Caffaro was the author of the Annals, a very valuable source of information to reconstruct the Genoese Middle Ages. He enlisted with Guglielmo Embriaco to go to the aid of Goffredo di Buglione and his crusaders.

In the portico, which in medieval times was used as the main entrance to the Palace and which looked out over the Ripa Maris, a plaque in Latin is built into the top of the ogive of the central portal: it describes the foundation of the building. The Italian translation of the text is located to the right of the jamb.

Beneath it, there is a 13th-century lion’s head which, according to tradition, was brought from Constantinople.

Two more plaques recall events related to the history of the palace. The first attests Marco Polo’s presence in Palazzo San Giorgio, where he is said to have dictated The Travels of Marco Polo to Rustichello da Pisa.

The second dates from 1632 and states that no minister (or rather, official) was allowed to ask for bonuses beyond the due taxes. In front of the north façade, at a lower level than Piazza Caricamento, there are the ruins of black and white rock columns that were part of the early 16th century extension and a small doorway above which there are faded traces of 15th century frescoes.
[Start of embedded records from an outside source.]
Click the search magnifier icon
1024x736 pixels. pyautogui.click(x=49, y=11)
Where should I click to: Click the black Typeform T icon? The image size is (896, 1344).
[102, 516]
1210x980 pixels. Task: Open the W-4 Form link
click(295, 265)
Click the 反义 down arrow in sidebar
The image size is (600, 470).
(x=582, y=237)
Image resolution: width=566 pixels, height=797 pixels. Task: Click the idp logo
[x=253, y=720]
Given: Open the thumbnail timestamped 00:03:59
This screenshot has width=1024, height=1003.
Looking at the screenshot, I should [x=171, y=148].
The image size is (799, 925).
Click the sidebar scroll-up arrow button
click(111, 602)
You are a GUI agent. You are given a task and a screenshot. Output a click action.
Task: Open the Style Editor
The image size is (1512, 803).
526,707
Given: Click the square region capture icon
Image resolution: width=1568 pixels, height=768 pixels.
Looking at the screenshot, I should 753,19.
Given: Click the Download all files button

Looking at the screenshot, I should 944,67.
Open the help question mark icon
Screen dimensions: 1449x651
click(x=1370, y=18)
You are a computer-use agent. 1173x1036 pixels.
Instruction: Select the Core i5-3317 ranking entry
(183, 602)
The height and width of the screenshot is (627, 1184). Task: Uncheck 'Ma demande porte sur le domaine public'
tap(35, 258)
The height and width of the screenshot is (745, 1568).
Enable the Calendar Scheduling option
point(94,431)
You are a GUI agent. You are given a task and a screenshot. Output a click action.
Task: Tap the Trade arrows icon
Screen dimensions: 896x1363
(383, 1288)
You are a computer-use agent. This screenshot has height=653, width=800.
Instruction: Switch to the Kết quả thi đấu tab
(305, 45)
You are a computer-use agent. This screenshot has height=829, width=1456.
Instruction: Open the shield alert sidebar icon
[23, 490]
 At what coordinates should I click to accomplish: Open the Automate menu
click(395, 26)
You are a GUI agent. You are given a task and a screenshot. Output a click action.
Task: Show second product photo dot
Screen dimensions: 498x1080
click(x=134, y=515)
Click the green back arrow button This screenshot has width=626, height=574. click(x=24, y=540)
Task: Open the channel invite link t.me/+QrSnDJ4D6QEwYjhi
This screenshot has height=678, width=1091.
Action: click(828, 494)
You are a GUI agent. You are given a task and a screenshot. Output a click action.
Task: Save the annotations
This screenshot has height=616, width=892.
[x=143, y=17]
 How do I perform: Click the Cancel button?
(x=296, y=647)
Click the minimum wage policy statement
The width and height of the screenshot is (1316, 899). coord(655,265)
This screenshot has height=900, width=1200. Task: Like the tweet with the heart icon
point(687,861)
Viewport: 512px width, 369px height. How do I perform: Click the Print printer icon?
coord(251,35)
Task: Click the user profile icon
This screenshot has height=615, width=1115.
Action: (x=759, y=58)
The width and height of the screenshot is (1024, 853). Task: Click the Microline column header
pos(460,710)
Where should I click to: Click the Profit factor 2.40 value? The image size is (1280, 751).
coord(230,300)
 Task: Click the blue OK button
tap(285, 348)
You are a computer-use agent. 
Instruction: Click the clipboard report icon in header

Aedicule of Our Lady of the Assumption

At the back of Palazzo di San Giorgio, on the side towards Piazza della Raibetta, there is an aedicule of Our Lady of the Assumption from the 18th century. Two winged angels offer trays full of flowers to the Virgin, whose statue is sheltered in a niche and protected by an iron grill. A shell and two cherubim’s heads stand out under the wavy finial. Two more winged Cherubim’s heads appear above the curl of the profile. Higher up, two flying angels hold the large crown of Our Lady Queen of Genoa. At the top, the monogram of the Virgin sculpted in a floral cup with rays dominates the gilded baldachin decorated with floral friezes. On the cartouche, the inscription: “Viciniae Opifices / Sibi Svisqve“. Alizeri’s description also included another phrase: “Pulchra ut Luna”, which has now disappeared.